Patients being transported may experience significant changes
in heart rate, BP, oxygenation, CO2
exchange, and dysrhythmias.[247]
Cardiovascular instability during transport may actually be the result of respiratory
changes. Braman and Branson suggested that potentially lethal hemodynamic changes
during transport occur as a result of blood gas abnormalities.[248]
Their study investigated 36 patient transports, approximately half with manual ventilation
and the other half with portable volume ventilation. They found a significant incidence
of hypercapnia and acidemia that led to the hemodynamic complications of hypotension
and cardiac dysrhythmias. Most of these changes were seen in the manual ventilation
group, which prompted their recommendation for transport with a portable ventilator.
A study by Weg and Haas examined 20 ICU patients who were transported with manual
ventilation. These authors demonstrated that if the transport personnel can approximate
during transport the inspired FIO2
and
minute ventilation that the patient was receiving from the ICU ventilator before
transport, no hemodynamic changes and no significant changes in blood gas measurements
occurred.[249]
Changes in respiratory compliance may develop during transport
and place the patient at risk for barotrauma or volutrauma. Patients ventilated
with pressure modes of ventilation should have a continuous reading of expiratory
tidal volume displayed; a significant decrease in tidal volume should alert the clinician
to a possible pneumothorax or expanding hemothorax. Similarly, in volume modes of
ventilation, a display of peak inspiratory pressure may signal these pathologies
if a sudden increase in this value occurs. A patient with severe respiratory failure
and elevated ICP is uniquely challenging. Maneuvers to minimize ventilator-associated
lung injury (decreased tidal volume, high MAP with limited peak inspiratory pressure)

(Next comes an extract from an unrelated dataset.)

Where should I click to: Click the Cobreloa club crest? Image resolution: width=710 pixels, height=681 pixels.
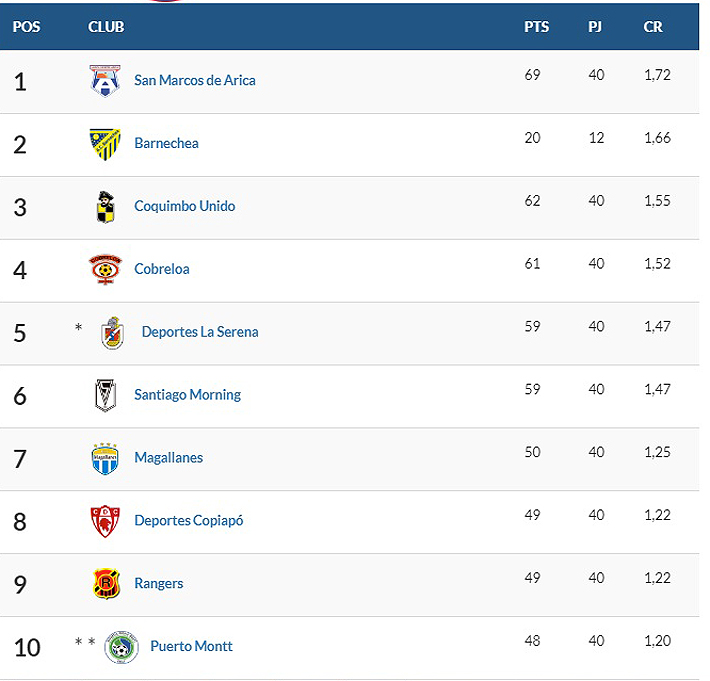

lead to concerns of a resultant elevation in ICP. If a patient is transported during
the period of maximal postinjury edema (generally days 3 to 5), minor perturbations
or mere environmental stimulation may increase ICP.[250]
Because both hypoxemia and hypotension have been shown to correlate with poor outcome
in head-injured patients, these conditions should be actively avoided during transport.
Normocapnia should be maintained. In addition, drugs to treat transient elevations
in ICP (narcotics, sedatives, benzodiazepines, barbiturates, hypertonic saline, mannitol)
should be available during transport.